Adams says he will also call for two more rounds of 5% cuts in his January preliminary budget and April executive budget plans for Fiscal Year 2025. His administration has also moved to reduce spending on services for recently arrived migrants by 20%.

‘Our approach must be surgical and strategic’

During the hearing, Council Speaker Adrienne Adams argued that the mayor’s across-the-board approach to cutting the budget will hurt everyday New Yorkers and that the administration must find savings in a more targeted fashion.

“Our approach must be surgical and strategic, prioritizing the investments that we need to safeguard for New Yorkers,” the speaker said during her testimony. “Cutting every agency’s budget indiscriminately will disproportionately impact everyday New Yorkers. The essential services that New Yorkers rely upon like educational programs that provide stability for people, our library programs and sanitation services that keep our streets clean must be protected.”

The council’s Progressive Caucus, which has stood staunchly against Mayor Adams’ current and previous rounds of budget cuts, stressed the latest belt-tightening measure would have devastating consequences for people across the five boroughs during a rally before the hearing.

“Mayor Adams has one move, he’s done it five times in two years,” Council Member Lincoln Restler (D-Brooklyn), who co-chairs the caucus, said during the rally. “His one move is to cut. It’s to cut, it’s to cut and it’s to cut again. Cut our libraries, cut our after school programs, cut early childhood education. It is wrong. It is shameful.”

Council Member Lincoln Restler at rally against Mayor Eric Adams’ latest budget cuts.Photo Credit: NYC Council Media Unit.

The cuts are also unnecessary, Restler said. He pointed to the council’s latest revenue projection, which is $1.2 billion higher than the administration’s, giving the city room to avoid some of the painful reductions.
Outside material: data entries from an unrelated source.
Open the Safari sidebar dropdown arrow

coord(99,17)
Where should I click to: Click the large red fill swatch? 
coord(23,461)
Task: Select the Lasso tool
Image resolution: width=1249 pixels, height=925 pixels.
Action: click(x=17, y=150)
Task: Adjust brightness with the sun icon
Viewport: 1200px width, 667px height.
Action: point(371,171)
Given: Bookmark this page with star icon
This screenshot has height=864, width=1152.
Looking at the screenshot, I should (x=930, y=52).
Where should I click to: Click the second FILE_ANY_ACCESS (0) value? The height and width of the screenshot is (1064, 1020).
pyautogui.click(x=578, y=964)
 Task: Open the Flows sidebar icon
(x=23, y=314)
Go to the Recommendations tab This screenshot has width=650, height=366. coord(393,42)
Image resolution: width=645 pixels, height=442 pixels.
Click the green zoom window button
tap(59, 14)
The city’s Independent Budget Office also projected the FY25 budget gap to be $5.3 billion lower than OMB, according to a report it released Monday.

‘Revenue alone’ won’t close gap

But when asked by Council Finance Chair Justin Brannan about the additional projected revenue, Mayor’s Office of Management and Budget Director Jacques Jiha said it will not be enough to close the deficit.

“The message I want to communicate, to convey, is that revenue alone will not close the existing budget gap,” Jiha told council members. “I’m not saying that the $1.2 billion is not money, it’s money. But we need … other tools to deal with a problem of this size.”

Jiha said his office will update its own revenue forecast with the release of the mayor’s preliminary budget.

The budget director also insisted his office made an effort to “minimize” the impact of the spending cuts on services, with most of the reductions — 82% — not touching city programs. Instead, he said, the majority of the trims consisted of cutting vacant positions and cost re-estimates.

One of the more striking impacts of the cuts is a reduction in Department of Sanitation litter baskets in the outer-boroughs. But Jiha said the reduction would not affect the frequency with which trash bins are serviced and would focus on areas where there is “underutilization,” which does not include busy commercial districts.

Defending libraries

Progressive Council Member Chi Ossé (D-Brooklyn) — who chairs the council’s Cultural Affairs Committee — questioned why the administration is reducing the budgets of the city’s three public library systems instead of an agency that would have less of a direct impact on New Yorkers’ everyday lives. Ossé pointed to $400 million in controversial upgrades to encrypt the NYPD’s radio channels that could have been cut instead of library funding.

“Any 5% cut to the already small library budget will be immediately felt by New Yorkers,” Ossé said. “So I want to ask what is the admin’s rationale behind this particular [cut]? Why is there a cut here, when there can be cuts elsewhere that won’t be felt as harshly by New Yorkers?”

Jiha responded that the city gave the libraries a subsidy and they chose how to allocate those funds how they saw fit, so the libraries could have made “different choices.” 

He added that his office has few options when it comes to cutting from agencies that are vital to New Yorkers, because the money has to come from somewhere in order to close the $7 billion gap by January.

“Our job is to come up with a plan, we have no choice to say you know what ‘I’m not gonna cut this, I’m gonna cut this, cut this,’ we don’t have that luxury,” Jiha said. “We have to come up with a plan in 37 days to close a $7.1 billion gap.”